▶ **RECORDS PROVIDED**
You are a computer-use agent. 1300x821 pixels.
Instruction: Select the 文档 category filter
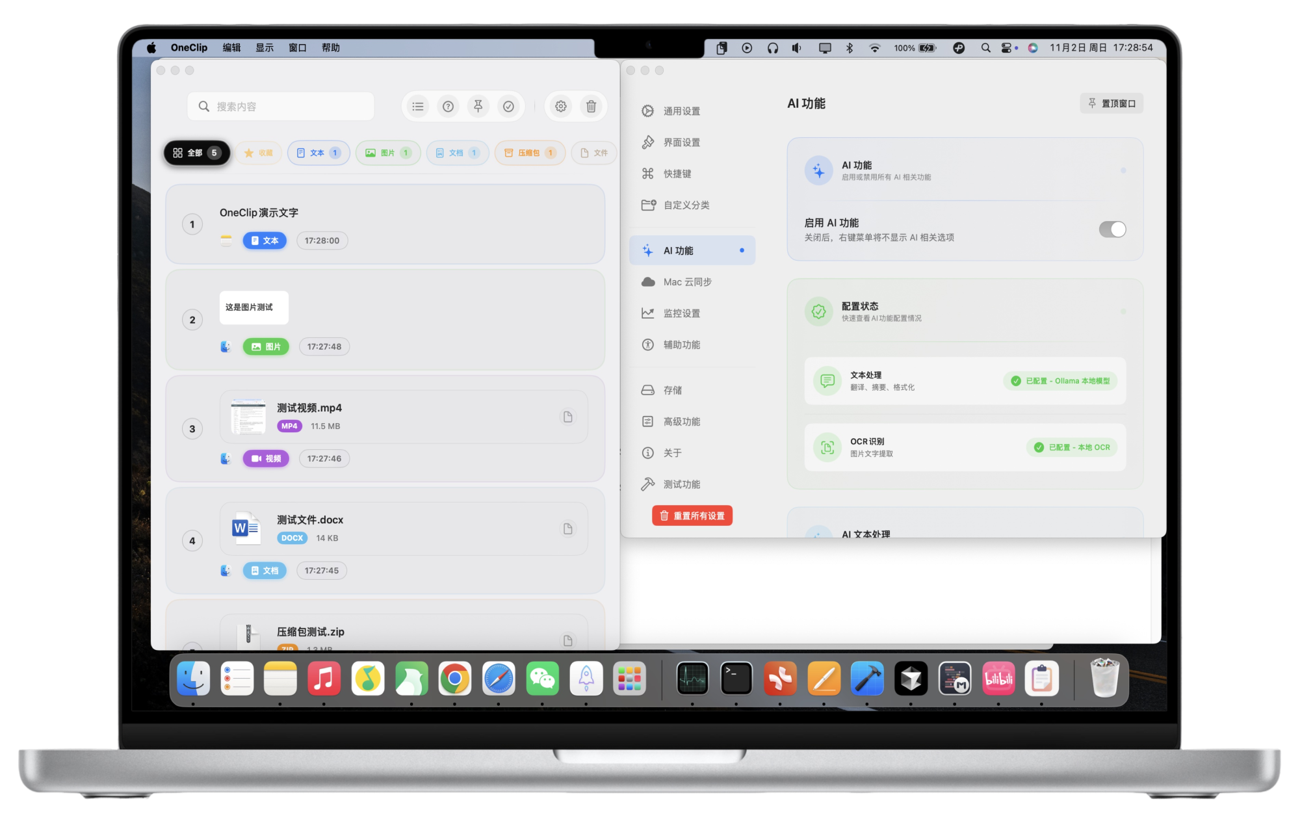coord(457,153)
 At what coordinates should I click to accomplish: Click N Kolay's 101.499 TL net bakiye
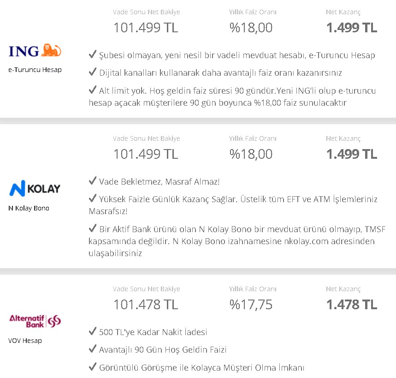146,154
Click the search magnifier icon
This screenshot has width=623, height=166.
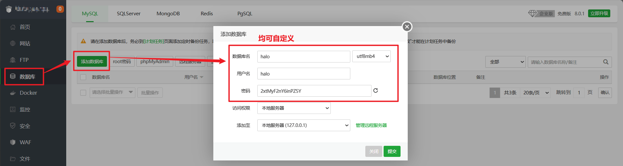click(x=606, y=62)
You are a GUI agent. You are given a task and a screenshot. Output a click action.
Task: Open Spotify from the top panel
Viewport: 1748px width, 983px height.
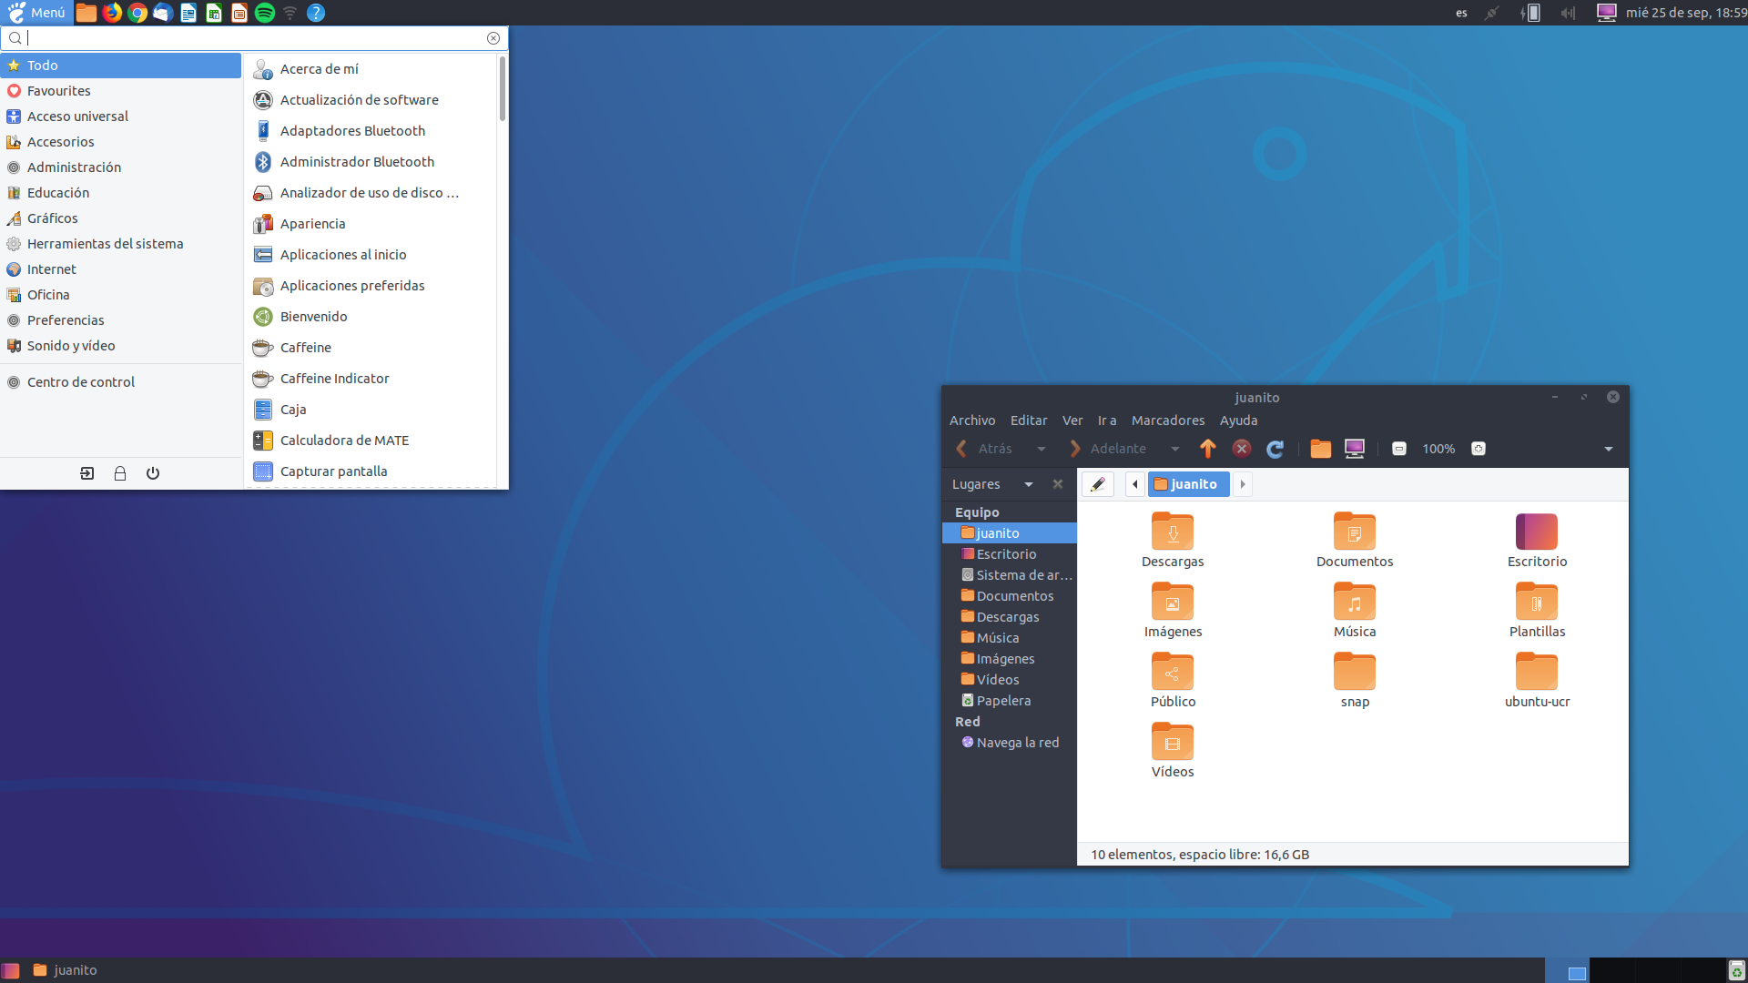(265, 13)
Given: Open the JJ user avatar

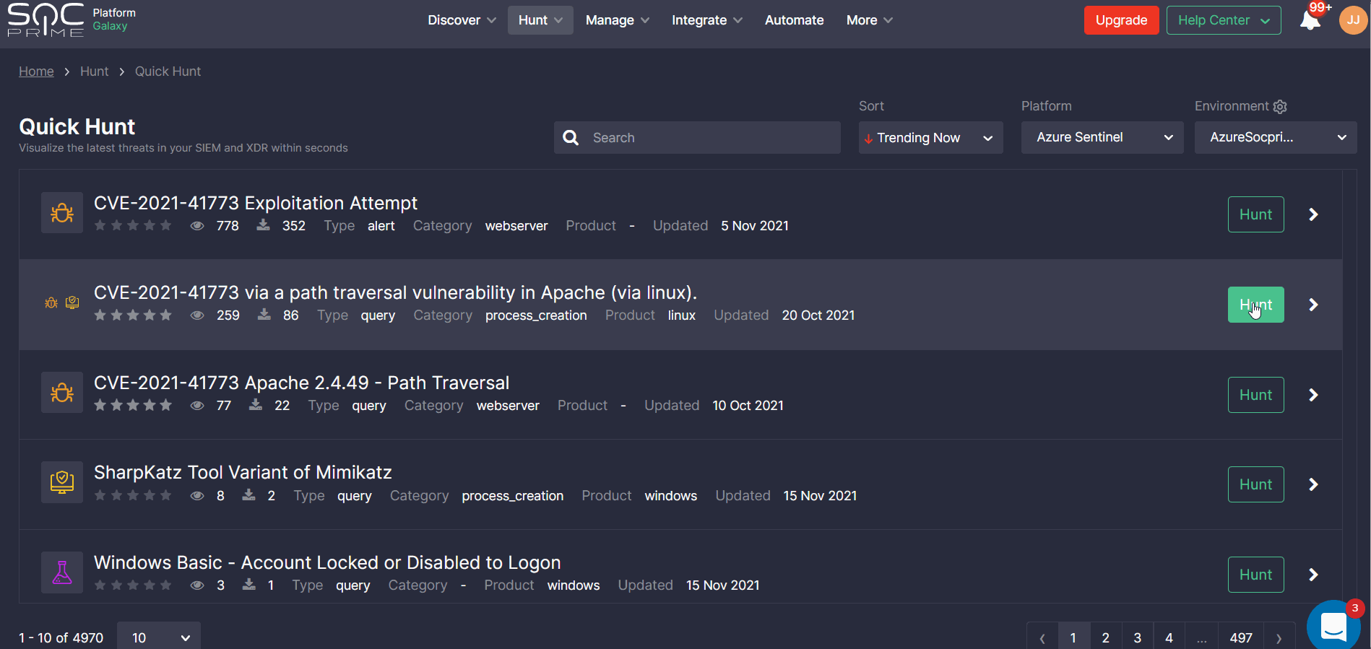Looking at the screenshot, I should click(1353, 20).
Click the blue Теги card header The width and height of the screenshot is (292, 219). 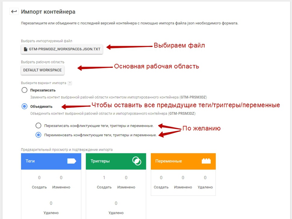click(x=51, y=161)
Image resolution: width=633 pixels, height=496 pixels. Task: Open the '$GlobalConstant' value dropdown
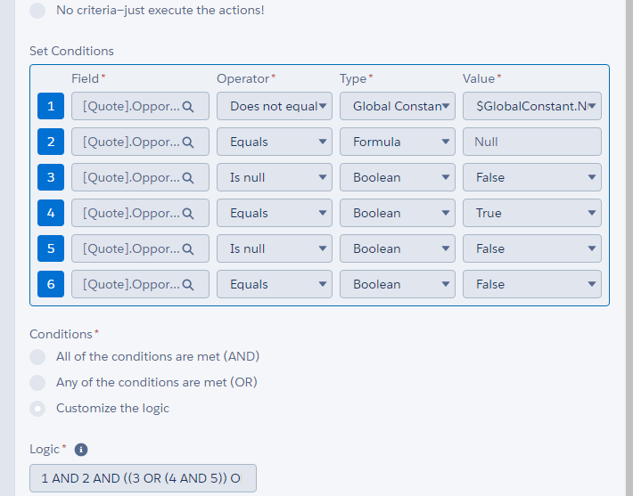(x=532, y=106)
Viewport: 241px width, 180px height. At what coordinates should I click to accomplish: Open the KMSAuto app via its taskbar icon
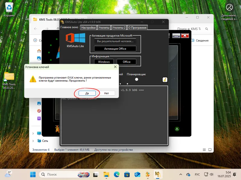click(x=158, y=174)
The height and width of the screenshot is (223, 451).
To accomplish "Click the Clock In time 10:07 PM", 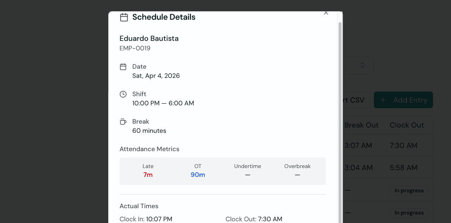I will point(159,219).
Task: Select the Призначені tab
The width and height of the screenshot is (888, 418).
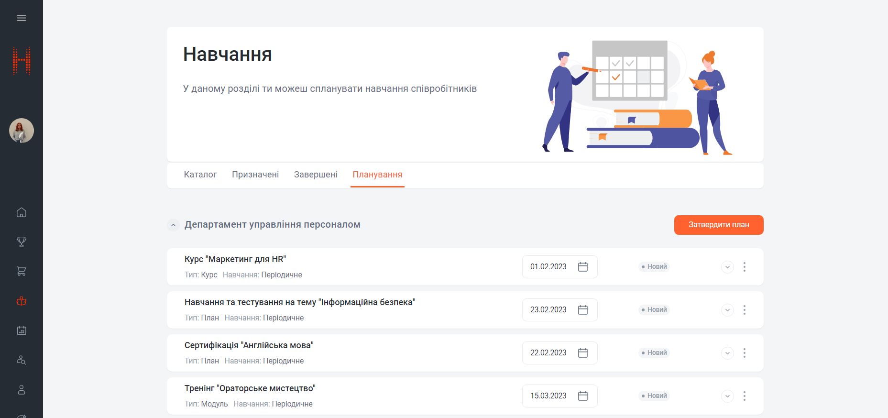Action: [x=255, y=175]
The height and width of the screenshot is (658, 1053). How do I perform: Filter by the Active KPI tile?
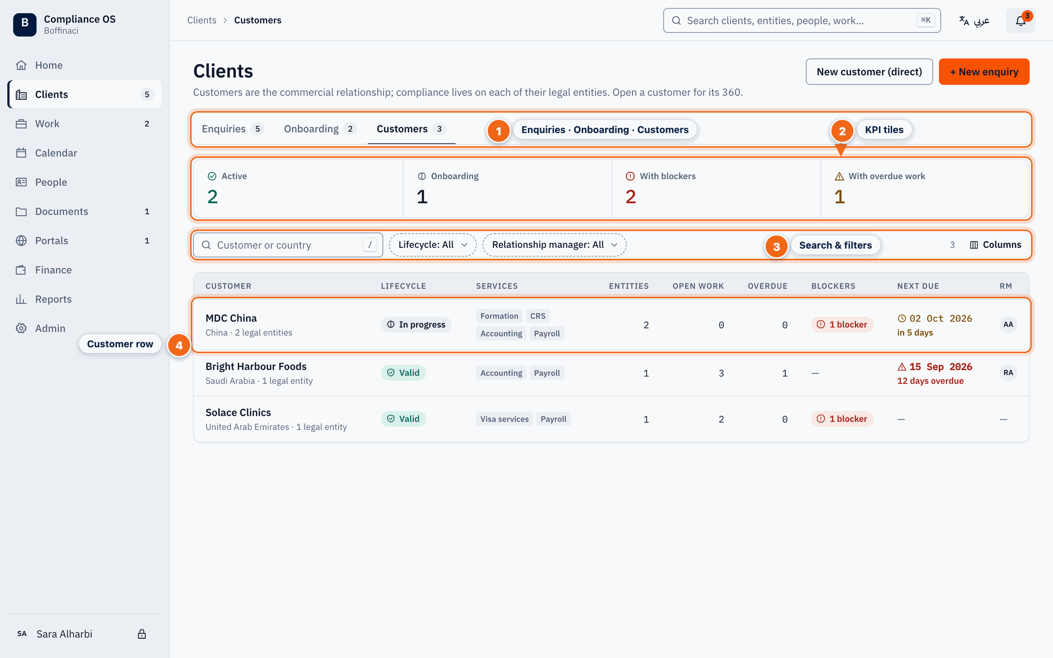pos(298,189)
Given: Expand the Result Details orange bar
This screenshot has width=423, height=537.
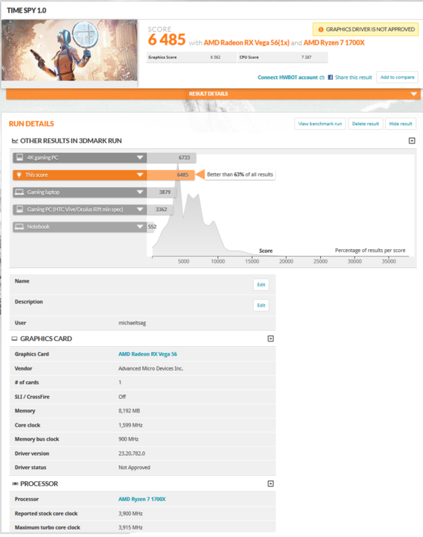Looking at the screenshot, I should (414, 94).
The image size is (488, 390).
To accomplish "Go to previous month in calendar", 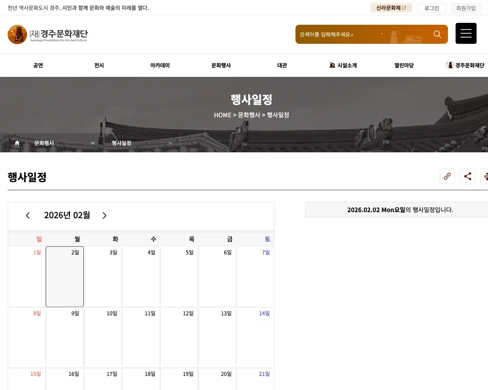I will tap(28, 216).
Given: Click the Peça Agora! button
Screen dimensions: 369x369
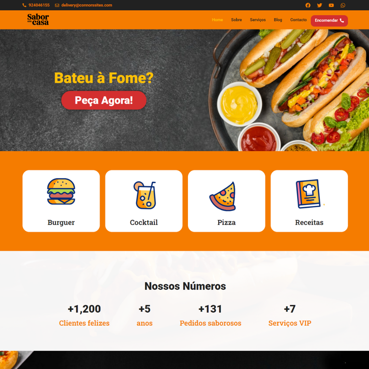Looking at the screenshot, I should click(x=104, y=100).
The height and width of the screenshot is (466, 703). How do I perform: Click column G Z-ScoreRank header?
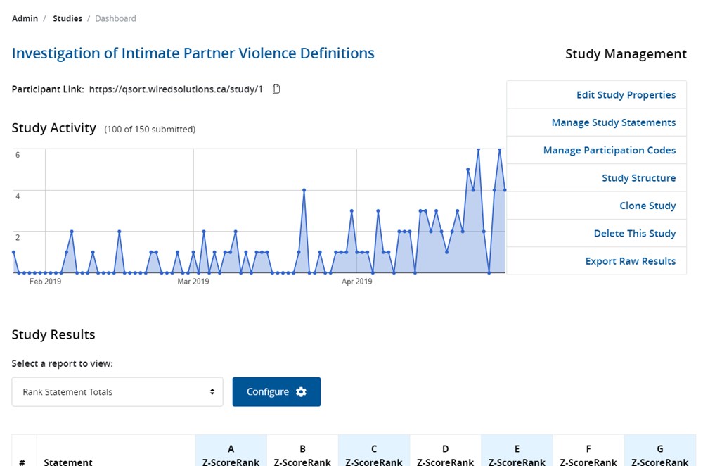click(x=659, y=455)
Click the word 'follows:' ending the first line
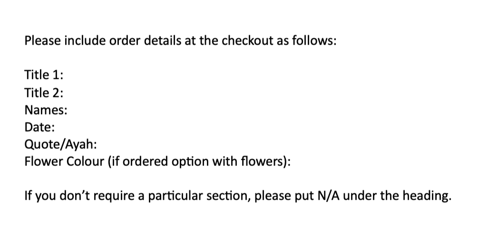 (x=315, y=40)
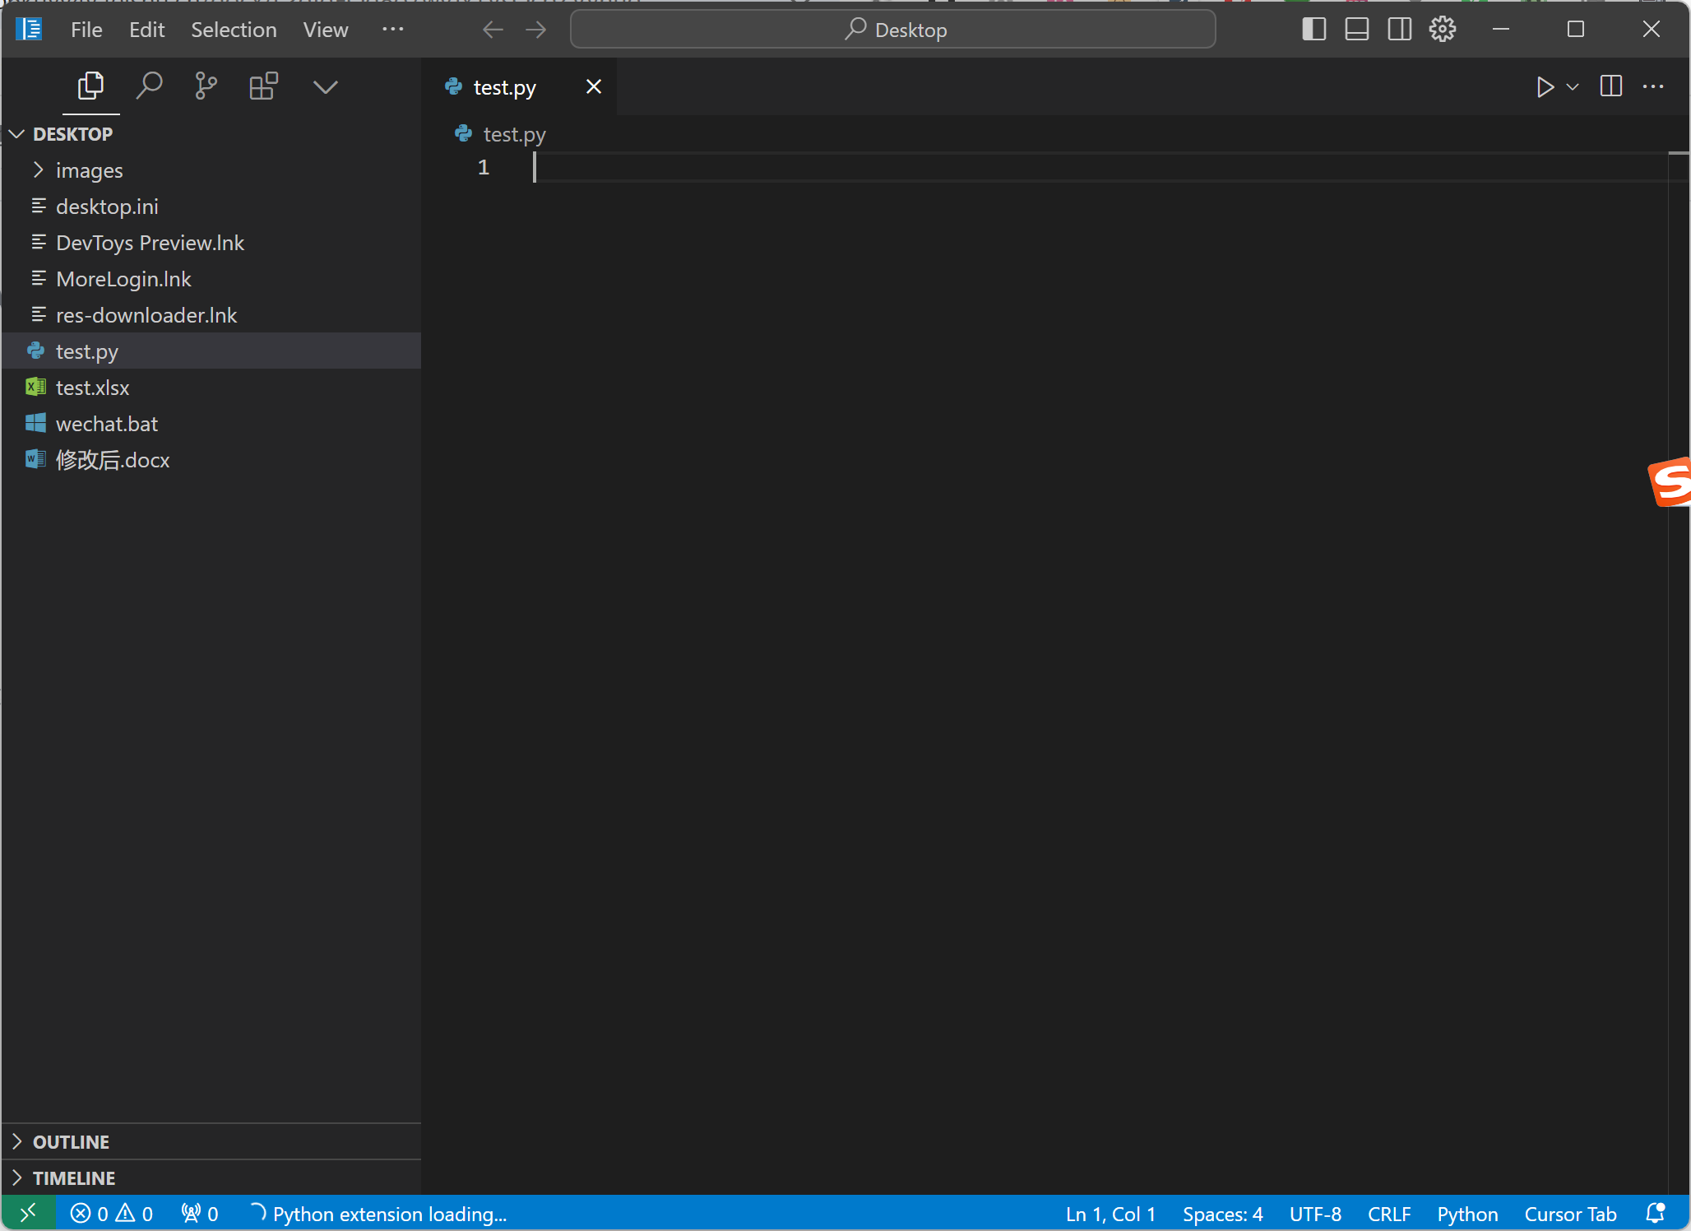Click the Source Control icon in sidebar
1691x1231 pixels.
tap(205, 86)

▶ **TASK REQUIREMENTS**
Retype the records from the line with "At what coordinates should I click to accomplish: Click" to the line with "click(x=606, y=62)", both included, leaving out the pictures.

▶ **OUTPUT BELOW**
 At what coordinates should I click to accomplish: Click N Kolay's 101.499 TL net bakiye
146,154
Click the search magnifier icon
This screenshot has width=623, height=166.
click(x=606, y=62)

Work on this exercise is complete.